Choose the best answer.

1. Which of the following statements concerning challenges for scientists in identifying substances that cause cancer is INCORRECT?

A. Americans commonly use more than 100,000 different chemicals.
B. During the synthesis or combustion of other chemicals, cancer-causing substances are sometimes created.
C. All cancer-causing substances are manufactured as opposed to natural.
D. Every year, manufacturers introduce another 1,000 or so new chemicals.

Answer:

To review relevant content, see Introduction in this section.

2. Which of the following statements concerning sources of evidence for identifying cancer-causing substances is INCORRECT?

A. Evidence for identifying cancer-causing substances is derived IN PART from human studies.
B. Evidence for identifying cancer-causing substances is derived IN PART from animal studies.
C. Evidence for identifying cancer-causing substances is derived IN PART from laboratory experiments with human cells.
D. Evidence for identifying cancer-causing substances is derived IN PART from theoretical chemical computational calculations.

Answer:

To review relevant content, see Introduction in this section.

3. Which of the following statements concerning the role animal studies play in identifying causes of cancer in humans is INCORRECT

A. Nearly all of the approximately 200 agents known to cause cancer in humans have also been shown to cause cancer in rats or mice.
B. We do not know how many of the several hundred other chemicals that cause cancer in animals are also human carcinogens.
C. Public health officials do not have to heed the warnings provided by animal tests.
D. Positive tests in animals are often used as a basis for reducing or eliminating human exposure to probable cancer-causing agents.

Answer:

To review relevant content, see How well do animal tests predict whether a substance can cause cancer in humans? in this section.

4. Which of the following statements concerning dosage levels given to animals in testing possible cancer-causing substances is INCORRECT?
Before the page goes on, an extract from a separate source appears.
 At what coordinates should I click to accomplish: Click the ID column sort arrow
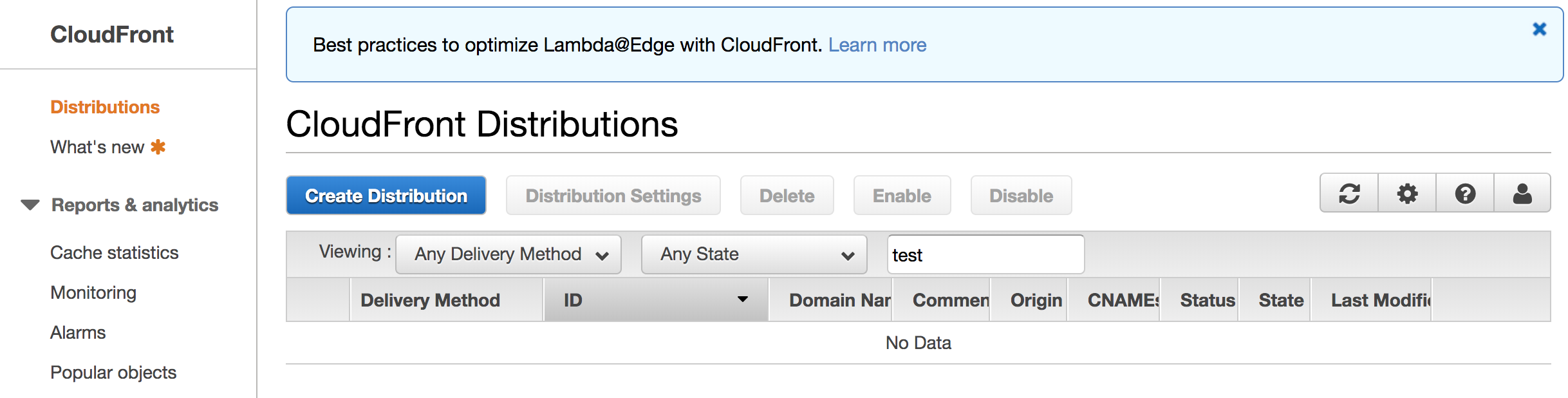[x=743, y=299]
A. Mice or rats are given dosages much higher than those to which humans normally would be exposed.
B. Large numbers of people are exposed to low doses of chemicals, but the total effect may not be small at all.
C. Using high dosages, any potential cancer-causing effects are more likely to be detected—even in small groups of rodents.
D. We have greater assurance that the chemical will not cause cancer in people when LOW doses do not cause cancer in animals.

Answer:

To review relevant content, see We often read about mice or rats being given dosages much higher than those to which humans normally would be exposed. Are high doses really used and, if so, why? in this section.
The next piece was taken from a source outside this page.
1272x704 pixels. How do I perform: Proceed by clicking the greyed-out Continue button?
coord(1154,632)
5. Which of the following statements concerning use of human cells grown in the laboratory in testing for cancer is INCORRECT?

A. Experiments with human cells grown in the laboratory are not useful when evaluating whether to perform studies in rats and mice.
B. For epidemiologists, results from experiments with human cells grown in the laboratory provide clues regarding hypotheses to test in human population studies.
C. Although in toxicology research experiments with human cells grown in the laboratory might reduce reliance on animal testing, rodent testing of potential carcinogens remains an important part of cancer prevention strategies.
D. The combination of human studies, animal studies, and laboratory experiments provide scientists with the most complete understanding of the chemical risks of cancer.

Answer:

To review relevant content, see Experiments with Human Cells Grown in the Laboratory in this section.